Groups: Registered, Tech Support, Administrators
Posts: 72

Was thanked: 1 time(s) in 1 post(s)

Typically, the RasterByteOrder of an image can be checked to determine the color range in an image. However, sometimes a color image may only contain greyscale information: that is, the intensity value for each pixel has the same values for Red, Green, and Blue.

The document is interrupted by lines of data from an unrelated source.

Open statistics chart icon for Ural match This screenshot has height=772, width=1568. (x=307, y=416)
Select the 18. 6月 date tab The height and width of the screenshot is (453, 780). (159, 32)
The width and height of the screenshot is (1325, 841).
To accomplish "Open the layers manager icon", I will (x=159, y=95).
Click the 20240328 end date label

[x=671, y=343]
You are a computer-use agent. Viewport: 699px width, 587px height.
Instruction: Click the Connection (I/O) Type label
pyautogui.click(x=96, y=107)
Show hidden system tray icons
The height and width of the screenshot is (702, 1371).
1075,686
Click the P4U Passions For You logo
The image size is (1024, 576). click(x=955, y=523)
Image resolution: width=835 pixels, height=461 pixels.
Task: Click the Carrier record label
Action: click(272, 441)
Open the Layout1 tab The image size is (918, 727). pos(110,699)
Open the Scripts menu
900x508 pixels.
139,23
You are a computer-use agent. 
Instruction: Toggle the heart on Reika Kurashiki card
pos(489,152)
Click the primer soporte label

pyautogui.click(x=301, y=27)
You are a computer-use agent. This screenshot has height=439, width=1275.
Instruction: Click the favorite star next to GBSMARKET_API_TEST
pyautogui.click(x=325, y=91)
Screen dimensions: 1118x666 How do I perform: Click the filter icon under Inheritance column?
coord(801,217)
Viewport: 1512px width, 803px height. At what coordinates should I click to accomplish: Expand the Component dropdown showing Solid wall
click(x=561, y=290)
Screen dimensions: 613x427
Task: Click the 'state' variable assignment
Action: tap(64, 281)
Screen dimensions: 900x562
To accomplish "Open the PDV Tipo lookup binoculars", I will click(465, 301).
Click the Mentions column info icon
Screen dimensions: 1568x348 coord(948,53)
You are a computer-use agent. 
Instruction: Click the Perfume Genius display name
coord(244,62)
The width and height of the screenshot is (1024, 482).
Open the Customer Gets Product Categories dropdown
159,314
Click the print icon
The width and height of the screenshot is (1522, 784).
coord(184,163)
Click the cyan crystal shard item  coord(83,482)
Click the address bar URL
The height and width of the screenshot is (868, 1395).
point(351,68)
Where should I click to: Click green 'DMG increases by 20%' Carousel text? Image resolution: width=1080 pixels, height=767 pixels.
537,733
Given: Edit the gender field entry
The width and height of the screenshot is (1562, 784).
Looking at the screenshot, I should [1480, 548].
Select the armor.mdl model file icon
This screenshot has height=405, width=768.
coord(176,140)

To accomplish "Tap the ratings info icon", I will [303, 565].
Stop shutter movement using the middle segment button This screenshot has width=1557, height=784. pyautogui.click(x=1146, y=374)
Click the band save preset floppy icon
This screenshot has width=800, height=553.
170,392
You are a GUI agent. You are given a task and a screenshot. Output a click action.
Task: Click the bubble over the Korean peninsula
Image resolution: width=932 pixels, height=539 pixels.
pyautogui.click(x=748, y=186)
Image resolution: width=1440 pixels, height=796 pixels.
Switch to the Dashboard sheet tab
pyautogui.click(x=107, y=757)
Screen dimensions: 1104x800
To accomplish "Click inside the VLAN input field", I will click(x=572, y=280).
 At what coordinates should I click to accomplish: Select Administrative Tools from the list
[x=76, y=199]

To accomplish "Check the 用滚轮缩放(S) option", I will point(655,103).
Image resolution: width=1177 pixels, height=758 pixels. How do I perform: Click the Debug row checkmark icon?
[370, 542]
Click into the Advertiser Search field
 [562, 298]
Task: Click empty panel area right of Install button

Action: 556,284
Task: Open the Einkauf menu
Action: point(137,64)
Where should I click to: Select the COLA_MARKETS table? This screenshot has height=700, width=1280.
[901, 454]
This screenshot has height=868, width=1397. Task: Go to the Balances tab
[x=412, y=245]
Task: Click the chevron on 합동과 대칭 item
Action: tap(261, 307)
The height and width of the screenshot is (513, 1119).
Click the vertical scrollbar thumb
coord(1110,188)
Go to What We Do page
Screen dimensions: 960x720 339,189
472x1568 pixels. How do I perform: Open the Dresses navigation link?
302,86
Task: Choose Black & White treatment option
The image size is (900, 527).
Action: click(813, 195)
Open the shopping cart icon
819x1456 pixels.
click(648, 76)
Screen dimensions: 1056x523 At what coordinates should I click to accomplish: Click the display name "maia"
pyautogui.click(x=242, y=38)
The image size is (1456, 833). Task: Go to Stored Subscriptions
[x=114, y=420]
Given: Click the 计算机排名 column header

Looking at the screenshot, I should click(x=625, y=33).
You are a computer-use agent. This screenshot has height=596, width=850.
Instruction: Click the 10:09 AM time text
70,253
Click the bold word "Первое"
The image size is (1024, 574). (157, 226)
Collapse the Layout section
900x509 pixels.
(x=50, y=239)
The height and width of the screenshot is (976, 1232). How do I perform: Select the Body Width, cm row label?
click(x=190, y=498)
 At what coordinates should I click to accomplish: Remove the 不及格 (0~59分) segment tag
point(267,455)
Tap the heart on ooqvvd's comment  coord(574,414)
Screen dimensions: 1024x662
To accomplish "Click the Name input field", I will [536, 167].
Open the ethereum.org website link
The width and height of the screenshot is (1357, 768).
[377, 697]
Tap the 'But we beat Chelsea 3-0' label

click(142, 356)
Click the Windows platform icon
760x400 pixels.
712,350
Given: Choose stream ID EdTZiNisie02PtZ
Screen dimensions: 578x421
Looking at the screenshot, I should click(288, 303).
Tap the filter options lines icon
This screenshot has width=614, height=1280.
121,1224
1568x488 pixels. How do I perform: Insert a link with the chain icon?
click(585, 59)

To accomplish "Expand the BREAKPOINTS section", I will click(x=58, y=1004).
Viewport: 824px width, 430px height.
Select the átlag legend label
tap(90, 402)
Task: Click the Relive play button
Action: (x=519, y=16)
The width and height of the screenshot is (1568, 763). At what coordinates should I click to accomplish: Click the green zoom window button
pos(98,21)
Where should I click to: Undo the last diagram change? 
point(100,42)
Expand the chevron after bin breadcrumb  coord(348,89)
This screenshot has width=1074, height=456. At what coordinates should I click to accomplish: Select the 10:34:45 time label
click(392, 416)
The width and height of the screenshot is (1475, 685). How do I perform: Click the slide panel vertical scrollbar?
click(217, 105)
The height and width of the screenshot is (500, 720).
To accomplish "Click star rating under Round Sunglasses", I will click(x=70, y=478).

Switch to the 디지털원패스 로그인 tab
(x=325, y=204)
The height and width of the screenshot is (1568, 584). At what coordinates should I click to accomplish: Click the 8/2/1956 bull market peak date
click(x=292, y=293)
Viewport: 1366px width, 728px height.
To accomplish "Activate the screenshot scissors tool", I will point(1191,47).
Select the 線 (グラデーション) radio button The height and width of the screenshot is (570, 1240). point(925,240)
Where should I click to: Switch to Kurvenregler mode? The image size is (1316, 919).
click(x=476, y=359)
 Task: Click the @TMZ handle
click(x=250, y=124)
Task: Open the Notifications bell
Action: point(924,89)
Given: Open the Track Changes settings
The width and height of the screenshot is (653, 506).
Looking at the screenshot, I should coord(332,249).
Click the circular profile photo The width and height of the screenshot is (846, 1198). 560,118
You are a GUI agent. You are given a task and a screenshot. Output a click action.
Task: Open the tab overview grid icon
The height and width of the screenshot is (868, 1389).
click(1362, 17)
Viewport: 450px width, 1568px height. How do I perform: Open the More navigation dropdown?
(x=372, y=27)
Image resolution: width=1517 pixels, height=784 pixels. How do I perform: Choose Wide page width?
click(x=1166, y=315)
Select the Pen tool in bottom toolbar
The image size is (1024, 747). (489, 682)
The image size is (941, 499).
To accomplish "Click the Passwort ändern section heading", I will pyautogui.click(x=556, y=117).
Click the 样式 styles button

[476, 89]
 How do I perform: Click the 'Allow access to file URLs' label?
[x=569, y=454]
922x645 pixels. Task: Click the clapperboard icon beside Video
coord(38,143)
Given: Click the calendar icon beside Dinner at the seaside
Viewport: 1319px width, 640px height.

The quickest way to determine this is to examine the histogram of the image. If any of the intensity values differ, the image is not greyscale.
https://www.leadtools.com/help/leadtools/v19m/dh/pc/histogramcommand.html

Code:

      public static bool IsFastGray(string input)
      {
         using (RasterCodecs codecs = new RasterCodecs())
         {
            RasterImage image = codecs.Load(input);

            HistogramCommand hc = new HistogramCommand();
            hc.Channel = HistogramCommandFlags.Red;
            hc.Run(image);
            long[] h_red = hc.Histogram;

            hc.Channel = HistogramCommandFlags.Green;
            hc.Run(image);
            long[] h_green = hc.Histogram;

            hc.Channel = HistogramCommandFlags.Blue;
            hc.Run(image);
            long[] h_blue = hc.Histogram;

            for (int i = 0; i < h_red.Length; i++)
            {
               long red = h_red[i];
               long green = h_green[i];
               long blue = h_blue[i];

               if (red != green || red != blue || green != blue)
               {
                  return false;
               }
            }
         }

         return true;
      }


Note this method, while quick, is not necessarily foolproof. There is an edge case that can occur such that if a color image has an equal distribution of all red, yellow, and blue pixels. While such images typically only exist in contrived situations, these can still be accommodated by examining the individual pixels and comparing their color values. In this case, a single pixel having a color intensity value in one channel differing from the others is sufficient to determine the image is actually "color".

Code:

 input)
      {
         using (RasterCodecs codecs = new RasterCodecs())
         {
            RasterImage image = codecs.Load(input);

            for (int i = 0; i < image.Width; i++)
            {
               for (int j = 0; j < image.Height; j++)
               {
                  RasterColor cl = image.GetPixelColor(i, j);

                  if (cl.R != cl.G || cl.R != cl.B || cl.G != cl.B)
                  {
                     return false;
                  }
               }
            }
         }

         return true;
      }


Note examining each pixel in the image will be considerably slower than the histogram, but will produce a more accurate response to accommodate edge cases.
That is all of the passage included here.